**Exercise instructions:**
(a) In the passage about the pilot Guillaumet, how long did he walk through deep snow?
(b) Quote the passage about the pilot Guillaumet word for word, starting at "because of love." and ending at "faithfulness and loyalty.".

**Provided passage:**
A French pilot, by the name of Guillaumet flew over the Andes on a regular basis. One time he disappeared for a week, and hope that he would be found was given up. He was eventually rescued, however, and his first intelligible sentence was, "I swear that I went though what no animal would have gone through." For two days and two nights he lay helpless. Then he walked five days and four nights through deep snow. When he was found his hands and feet were frozen. He had no food and no tools. He had to crawl up walls of ice in 20 degrees below zero. Many times he said it would have been pure pleasure to give up and go to sleep, yielding to the cold hand of death.

He had not read the Song of Solomon 8:6 which says, "Love is strong as death." But he was demonstrating it, for it was love that kept him going.

All he could think about was his wife. He knew that when a man vanished his death was not legally acknowledged for seven years, and so if he died where no one could find him, his wife would be left in poverty. He had to get to a place where his body could be found so she could get the insurance. It was this loving concern for his wife that drove him to super human efforts, and it save his life. He lost his memory, and was little more than a frozen vegetable stumbling through a wilderness, but still he kept going,

because of love. Had he not been a loving man, he would have been a dead man.

Very few ever have to put their love to that kind of test, but there are enough such examples to prove the truth of what the Shulamite girl said, "Love is strong as death." This is the kind of love that the Song of Songs is all about. It is not about wishy washy sentimental infatuation; and not about superficial lust, which when satisfied forsakes its object, but true love, which is able to overcome all obstacles which threaten to detour it off its course of faithfulness and loyalty.

In verse 4 the Shulamite girl gives us the first hint as to her predicament, and why it is she is separated from her true love, and why she so desperately longs for him to come to her. She says, the king has brought me into his chamber. King Solomon has brought her to his chamber to try and persuade her to be one of his wives. Many would be flattered, and would have forsaken their country lover without a tear. It was the chance of a lifetime, but here was a rare girl who wanted love rather than riches in a royal harem. That is why she cries out for her Shepherd lover to come and make haste, for it is his love alone in which she rejoices.

**Available data:**
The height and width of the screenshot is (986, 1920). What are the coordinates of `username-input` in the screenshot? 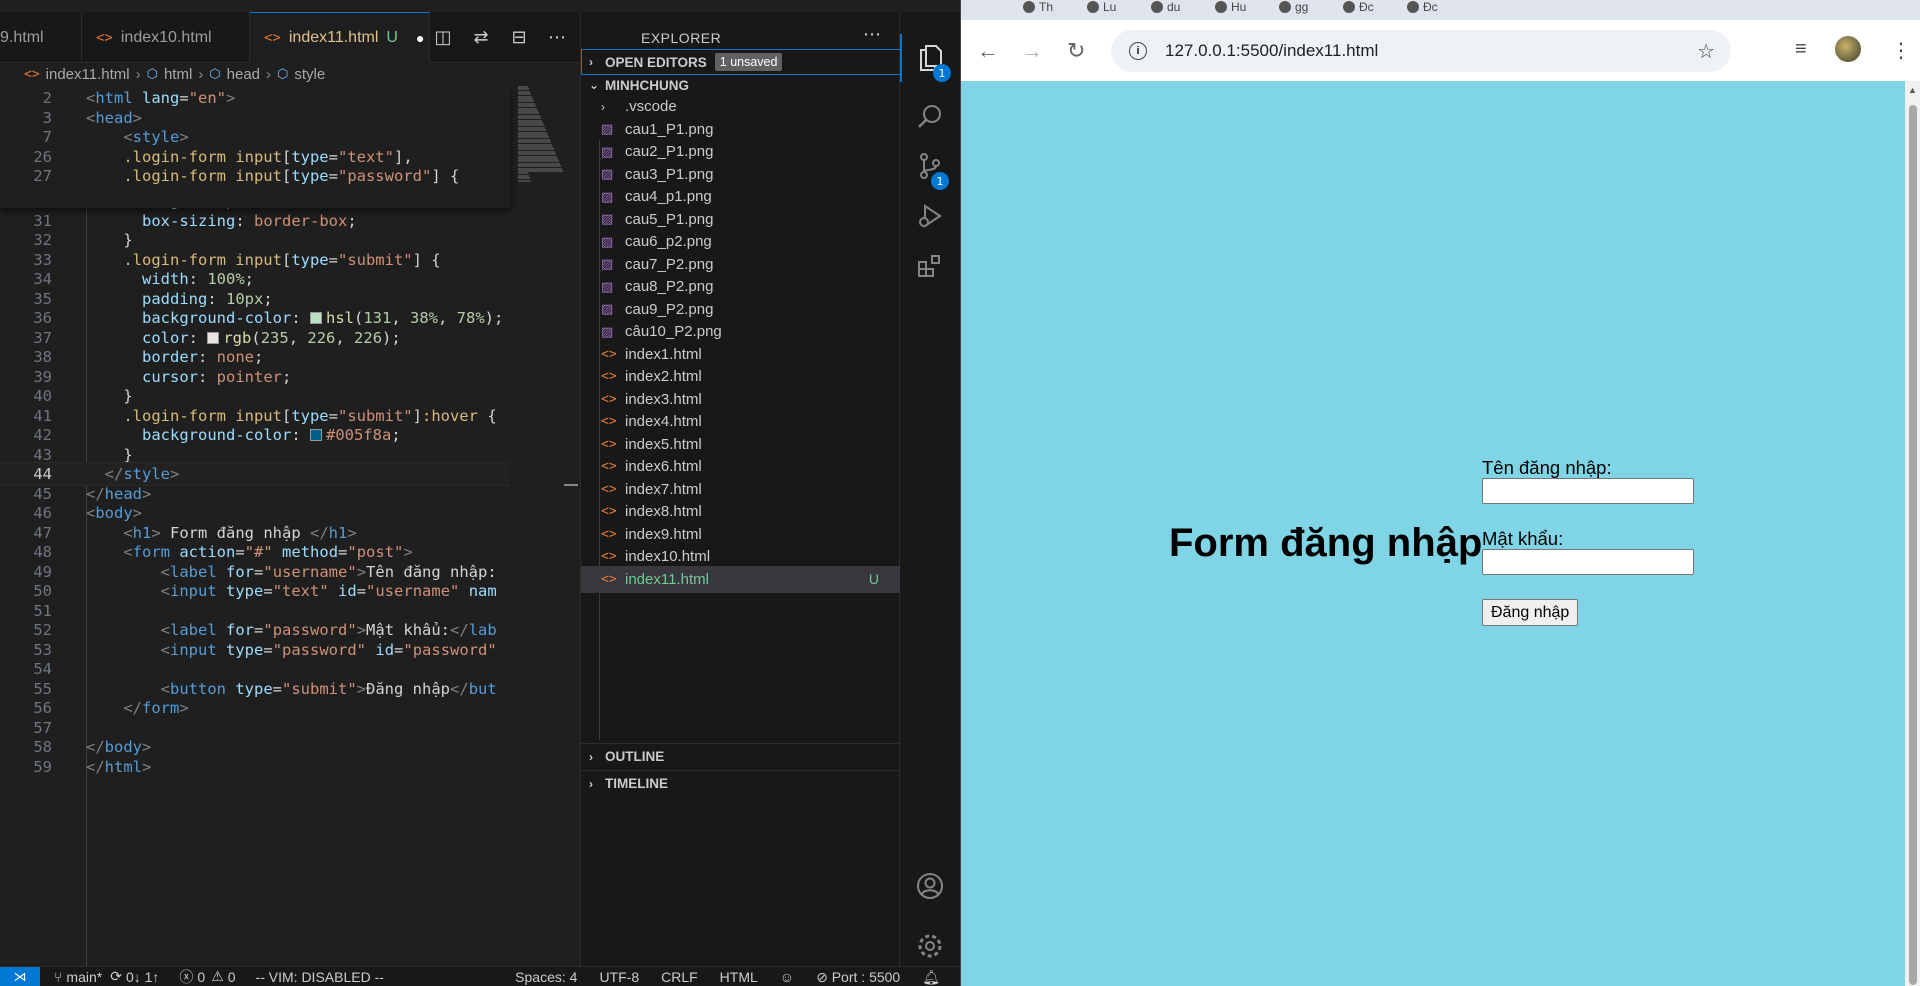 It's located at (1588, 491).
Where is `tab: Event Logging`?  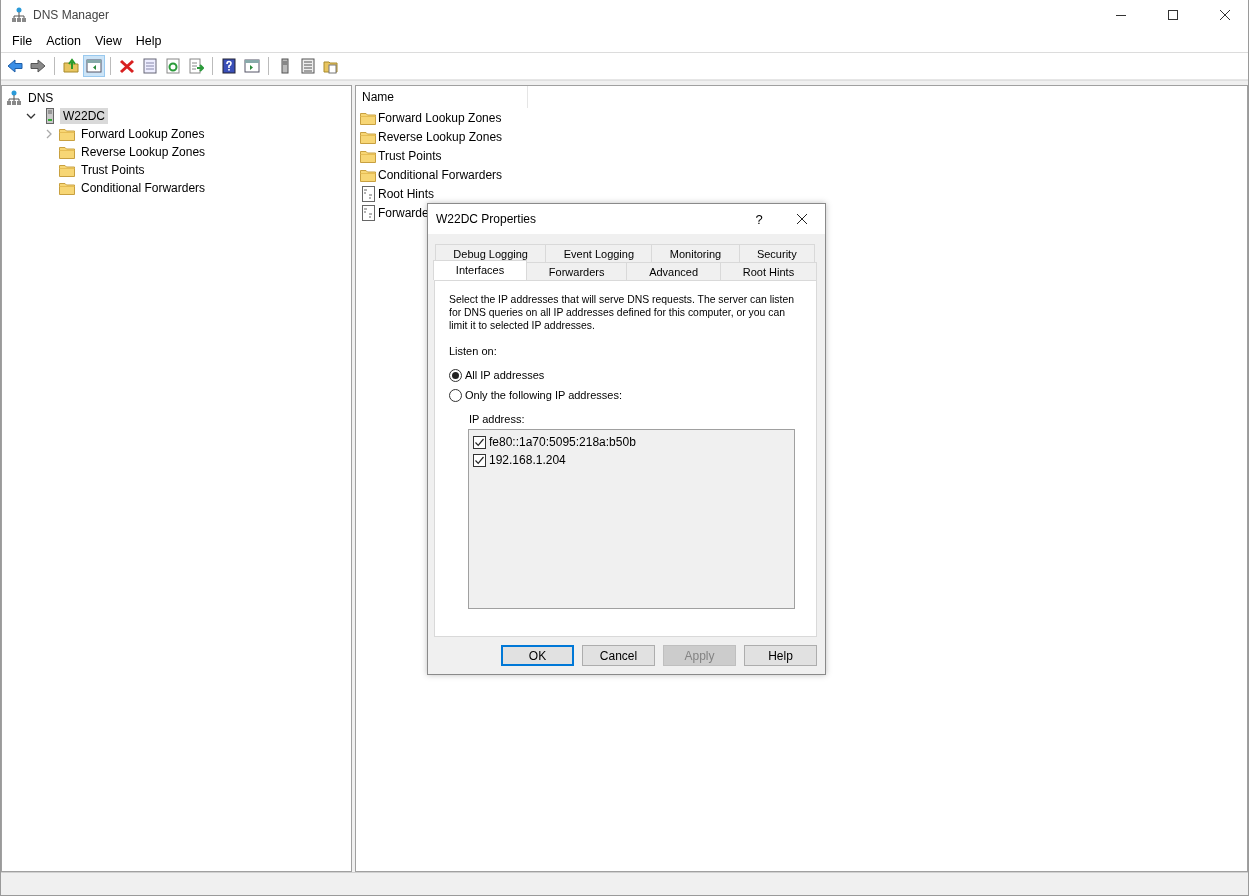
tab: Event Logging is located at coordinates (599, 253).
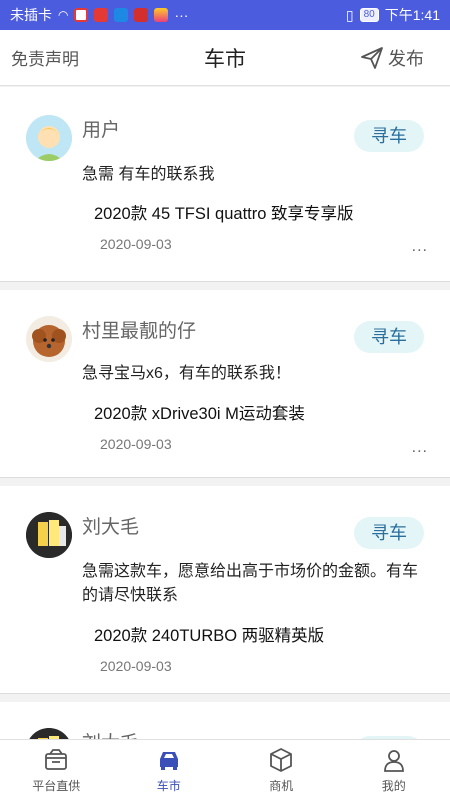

**Problem solutions:**
(a) Five days and four nights.

(b)
because of love. Had he not been a loving man, he would have been a dead man.

Very few ever have to put their love to that kind of test, but there are enough such examples to prove the truth of what the Shulamite girl said, "Love is strong as death." This is the kind of love that the Song of Songs is all about. It is not about wishy washy sentimental infatuation; and not about superficial lust, which when satisfied forsakes its object, but true love, which is able to overcome all obstacles which threaten to detour it off its course of faithfulness and loyalty.